The bookshelves were carved, too: a repeating pattern of twigs and leaves with a little bird like a sparrow worked in here and there. You had to look carefully to find the birds, they were so small and carefully concealed within the larger pattern. The shelves weren’t filled, but there were still a lot of books — several hundred at least. Not very orderly. It looked like a library used often by the same person, someone who always knew where to find whatever book he wanted to put his hands on.

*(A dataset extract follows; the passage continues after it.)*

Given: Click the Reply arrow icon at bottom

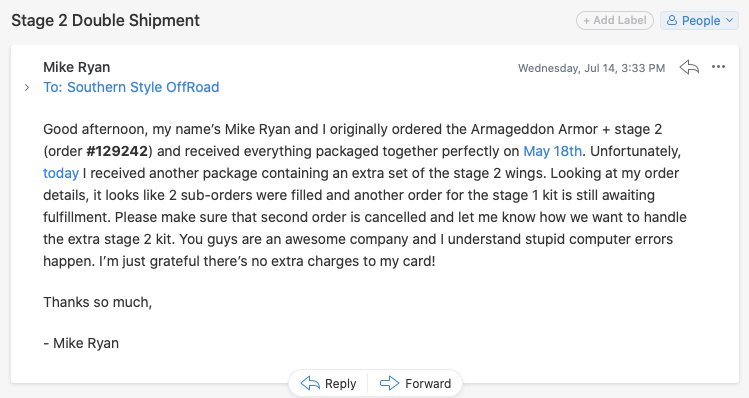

There were more books on a table by the window, in a language I couldn’t make out. Arabic, maybe? I can’t remember, it’s been so long. And another grimoire, not much bigger than my hand. It was in good nick, the leather cover very soft. The pages felt stiff and new. The ink looked new as well, not at all faded: black ink, not that dull brown you find in most very old books.
And this book was very old. I’m no expert, but even I could tell it must have been written around the time this wing was built. When I opened it, I swear I could smell fresh ink. I looked at the frontispiece for a date or name, but found nothing.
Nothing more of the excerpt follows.